[Stored records]
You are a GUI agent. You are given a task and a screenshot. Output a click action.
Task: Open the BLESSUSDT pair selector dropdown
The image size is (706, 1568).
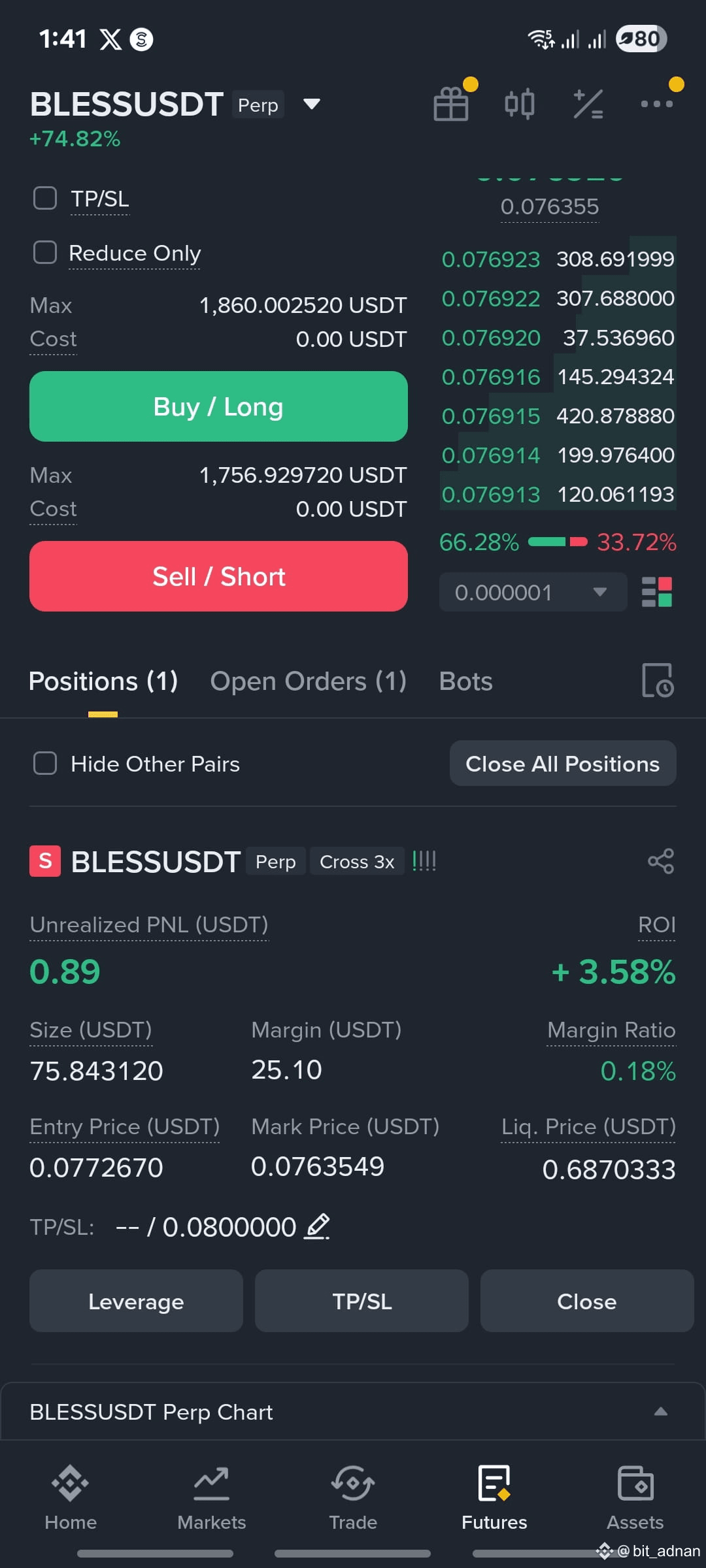(x=312, y=104)
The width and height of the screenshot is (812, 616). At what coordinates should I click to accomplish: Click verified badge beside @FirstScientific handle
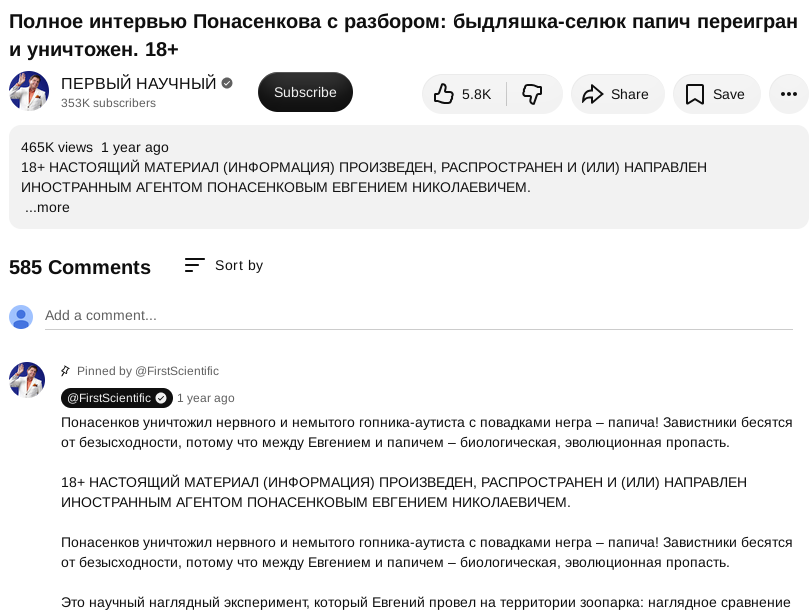(161, 398)
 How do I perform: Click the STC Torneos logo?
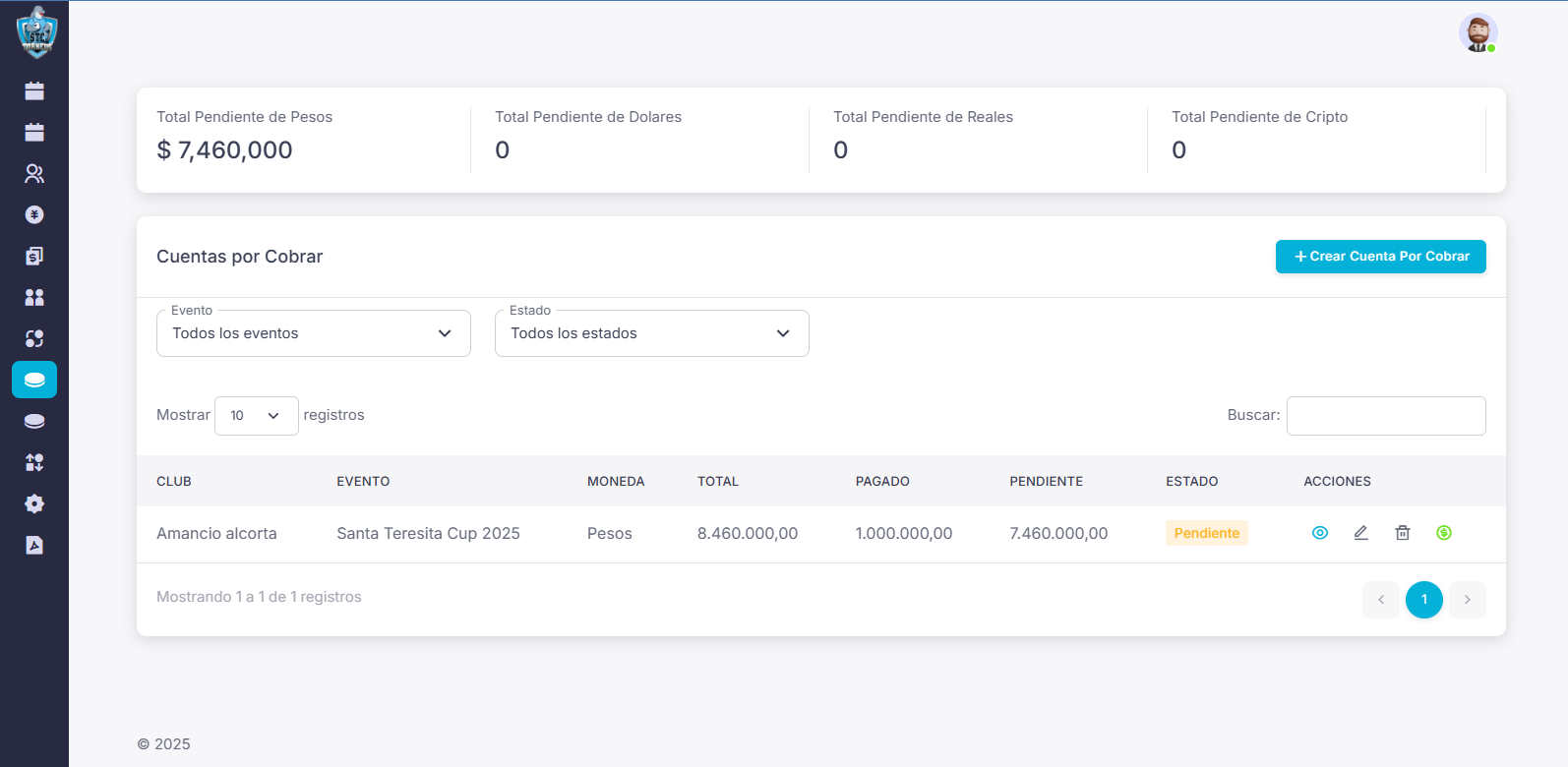click(x=36, y=32)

WHAT YOU HAVE TO DO: From the first line to the last, retype the data above exactly, but not its images.

EXERCISE OUTPUT:
You are a GUI agent. You are given a task and a screenshot. Output a click action.
Task: Open the BLESSUSDT pair selector dropdown
The image size is (706, 1568).
(x=312, y=104)
The width and height of the screenshot is (812, 616). At what coordinates should I click to accomplish: Click verified badge beside @FirstScientific handle
(161, 398)
 How do I perform: Click the STC Torneos logo?
click(x=36, y=32)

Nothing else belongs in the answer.